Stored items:
*** Begin section ***
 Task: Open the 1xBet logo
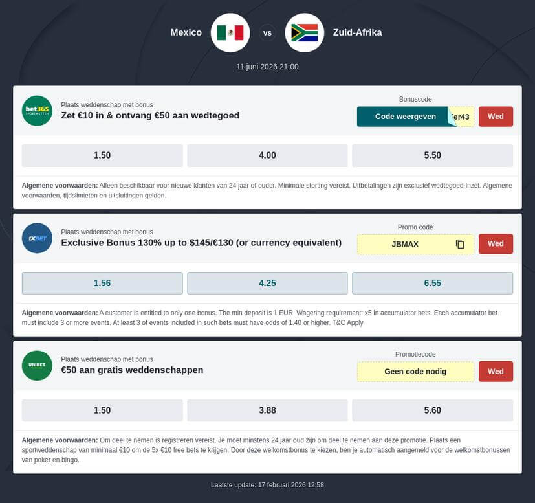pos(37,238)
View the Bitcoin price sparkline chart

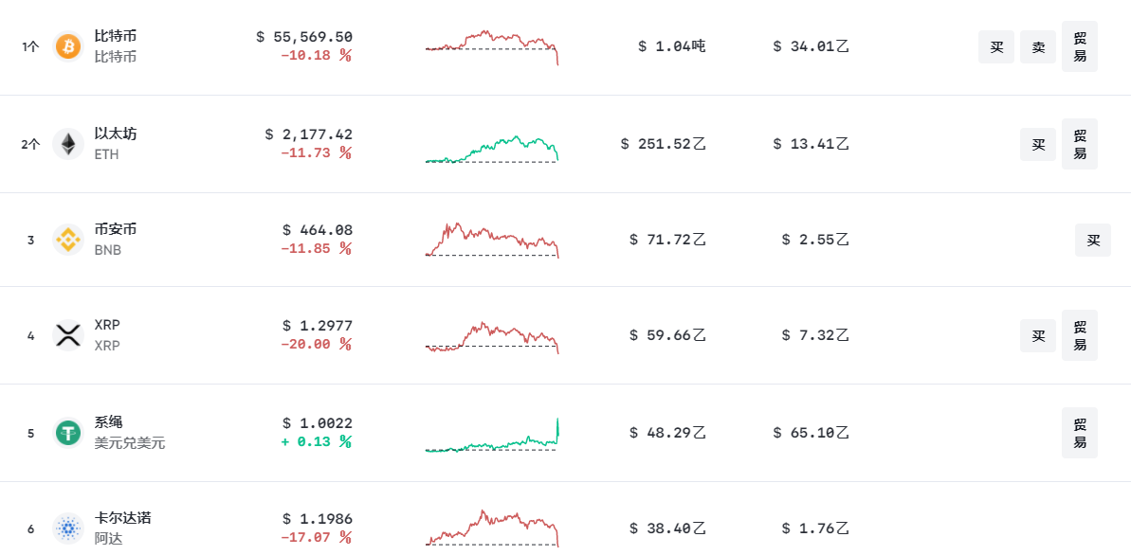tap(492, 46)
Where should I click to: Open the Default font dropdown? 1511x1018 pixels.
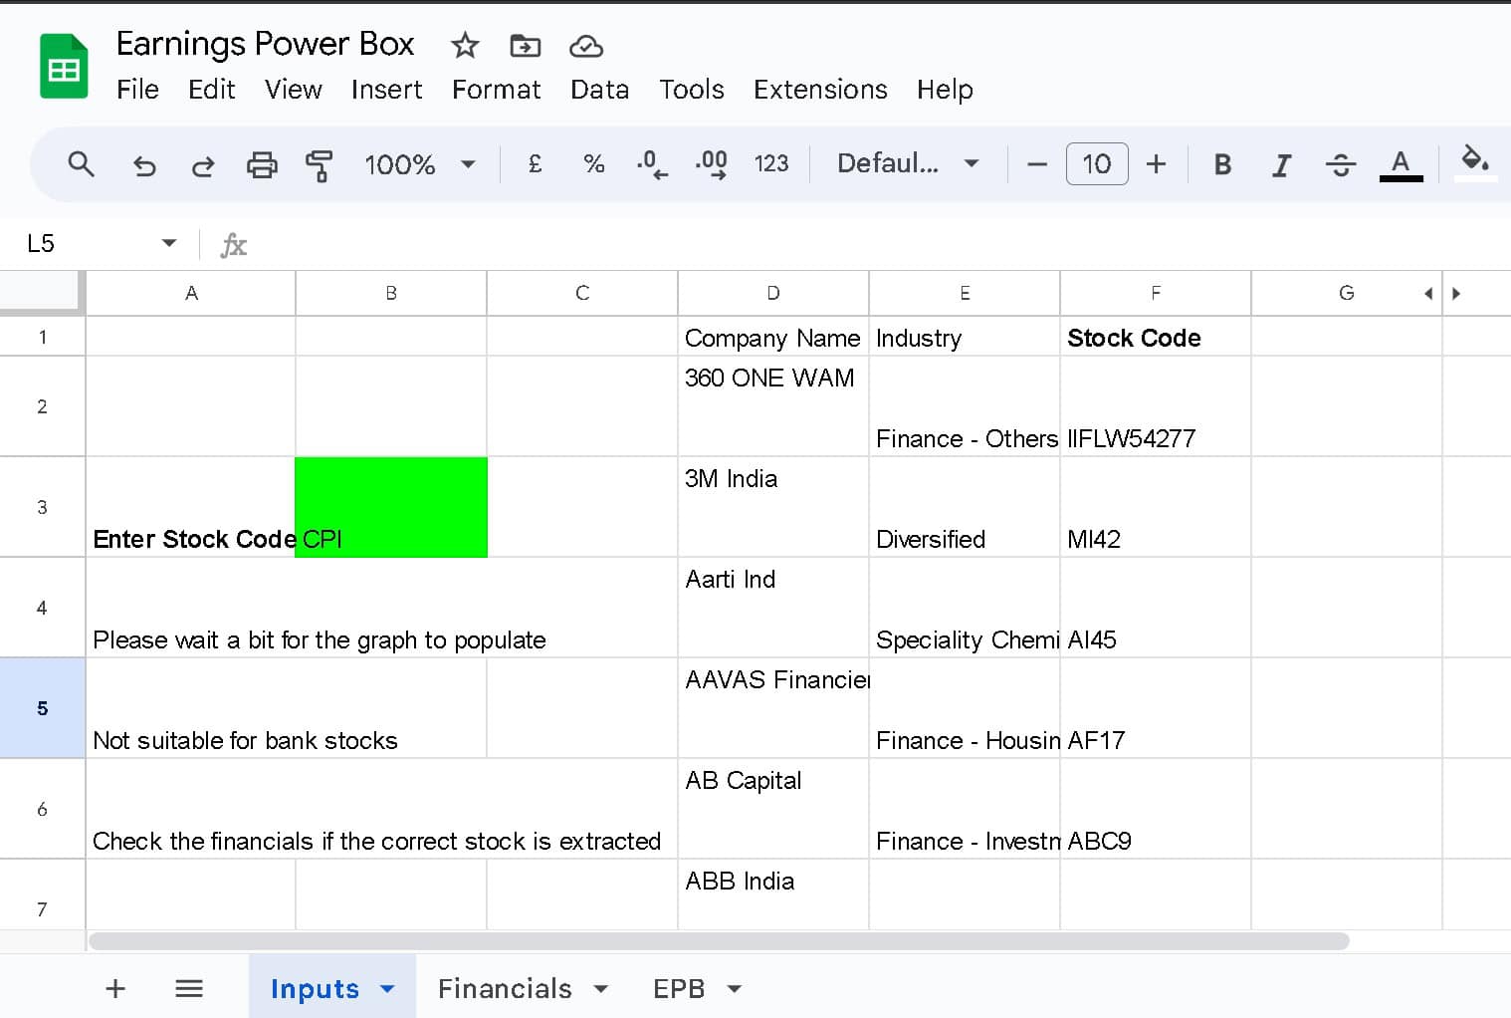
*** End section ***
What the task requires: Exactly as written, give every entry again, but not the pictures.

Solved exercise:
 Task: Open the 1xBet logo
pos(37,238)
View the Bitcoin price sparkline chart

tap(492, 46)
Where should I click to: Open the Default font dropdown? 1511x1018 pixels.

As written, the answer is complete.